Samuel Swarey was hauling firewood behind a tractor when he saw the black smoke billowing above his father's farm.
The Amish man, who is 25, jumped down and raced to the blazing tobacco barn on that recent Saturday afternoon, but nothing could be done. Within minutes, the flames spread to a nearby shed and a second barn on the family's Southern Maryland farm -- ruining horse-drawn buggies, plowing equipment and half the year's tobacco crop, Swarey said.
Because most Amish don't carry insurance, such events can create financial crises. Investigators said the accidental blaze, which started after family members were test-burning tobacco leaves, caused about $60,000 in damage.
"It was a big loss, that's for sure," said Jacob Swarey of Charlotte Hall, Md., the farm's owner.
But help was on the way.
On Friday morning, more than 100 Amish men and women convened on the Swarey farm and followed a centuries-old tradition of communal labor: the barn raising. In a day's span, the bearded men in straw hats and suspenders would erect a 32-by-120-foot barn to help put the family back on its feet.
"This is the way we've always done it," said Ben, 49, who would give only his first name because of the Amish custom of modesty. After he heard about the fire, he rented a van with about a dozen others and rode three hours from Charlotte County, Va., to pitch in.
"We help each other in times of need," he said. "It's a whole lot more affordable. [Swarey] doesn't have to hire a bunch of labor."
The work began at dawn with little talk. The men nailed together poplar boards for the rafters while the women, in white bonnets, prepared chocolate chip cookies and thermoses of hot coffee. As the day grew warmer, the buggies kept pulling up the dirt lane, and the men shed their denim jackets.
"All hands," one man called, and dozens leaned in to push a portion of the 15-foot-high frame upright. By 9 a.m., they began to tack the rough-hewn siding onto the simple post-and-beam structure. With a practiced choreography that required little instruction in their native Pennsylvania Dutch, they raised the building without a hitch.
"What's amazing is everybody's working, everybody has their task. No arguing, no fussing, no cussing," said Tom Adkins, a non-Amish who owns a construction company in Charles County and came to watch the work. "I have 30 guys, and they're nowhere near this organized."
Barn raisings were common across rural America in the 19th century. But the Amish have held on to the tradition as a way to express spiritual commitment to the concept of mutual aid, said Donald B. Kraybill, a professor at Elizabethtown College in Pennsylvania who has written extensively about the Amish.

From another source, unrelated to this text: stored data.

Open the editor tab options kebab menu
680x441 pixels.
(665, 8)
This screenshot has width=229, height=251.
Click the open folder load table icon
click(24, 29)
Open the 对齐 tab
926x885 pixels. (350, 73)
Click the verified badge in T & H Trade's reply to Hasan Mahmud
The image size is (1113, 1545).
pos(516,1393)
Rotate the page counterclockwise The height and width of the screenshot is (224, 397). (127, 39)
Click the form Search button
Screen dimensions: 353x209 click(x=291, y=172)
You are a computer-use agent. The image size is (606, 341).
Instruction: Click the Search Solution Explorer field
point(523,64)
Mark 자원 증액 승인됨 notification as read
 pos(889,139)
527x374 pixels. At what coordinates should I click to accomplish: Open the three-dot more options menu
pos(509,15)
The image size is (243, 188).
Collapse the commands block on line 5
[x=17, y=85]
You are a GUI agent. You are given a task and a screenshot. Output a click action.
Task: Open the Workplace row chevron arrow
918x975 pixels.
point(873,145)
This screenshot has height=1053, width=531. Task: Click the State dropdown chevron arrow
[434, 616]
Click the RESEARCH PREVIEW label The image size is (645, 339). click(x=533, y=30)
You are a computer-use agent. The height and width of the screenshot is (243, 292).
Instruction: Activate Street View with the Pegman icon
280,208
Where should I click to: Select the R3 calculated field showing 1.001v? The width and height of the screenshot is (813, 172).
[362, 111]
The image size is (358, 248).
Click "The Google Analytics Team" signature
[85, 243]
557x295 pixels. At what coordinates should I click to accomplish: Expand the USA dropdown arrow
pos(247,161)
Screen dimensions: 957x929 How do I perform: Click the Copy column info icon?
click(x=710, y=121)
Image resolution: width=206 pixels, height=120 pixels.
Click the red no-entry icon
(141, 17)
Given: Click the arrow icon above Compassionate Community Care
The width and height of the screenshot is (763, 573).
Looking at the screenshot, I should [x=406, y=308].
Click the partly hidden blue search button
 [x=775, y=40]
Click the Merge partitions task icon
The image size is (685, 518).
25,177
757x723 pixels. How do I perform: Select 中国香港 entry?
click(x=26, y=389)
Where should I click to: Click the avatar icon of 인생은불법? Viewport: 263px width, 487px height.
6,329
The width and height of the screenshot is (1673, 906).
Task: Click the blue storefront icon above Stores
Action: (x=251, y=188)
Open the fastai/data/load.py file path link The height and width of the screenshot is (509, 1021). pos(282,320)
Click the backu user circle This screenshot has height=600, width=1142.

"The community owns the disaster, so to speak. It's not just the sole responsibility of the individual . . . which is so different from the rest of American society," Kraybill said.
"They're able to efficiently and cheaply rebuild the structure. And they help pay for it together without all the enormous bureaucracy and red tape of commercial insurance," Kraybill said.
The Swarey family will also get help from the proceeds of another tradition: the Amish Quilt Auction. The event, in a barn on Grove Farm Lane in Mechanicsville, began in 1989 after another Amish family lost its home in a fire. It has grown to attract hundreds each year to peruse the colorful quilts and carved wooden furniture.
"This year my phone has been ringing off the hook," said Christina Johnson, who helps her Amish neighbors who don't have telephones in their homes. Calls came from "people from all up and down the East Coast wanting directions."
Firefighters have taught fire safety in Amish and Mennonite communities, said Duane Svites, a deputy chief fire marshal for the state of Maryland. Seven years ago, a 5-year-old Mennonite boy, Russell Stauffer, was killed after a kerosene lantern sparked a fire that destroyed his family's St. Mary's County home. Authorities went to schools to encourage the use of battery-powered smoke alarms, because the Amish do not use electric ones.
After that fire, the community also pitched in, donating lumber, concrete, a door, windows and money for rebuilding. But challenges remain.
"They don't have the luxury of picking up the phone and dialing 911," Svites said.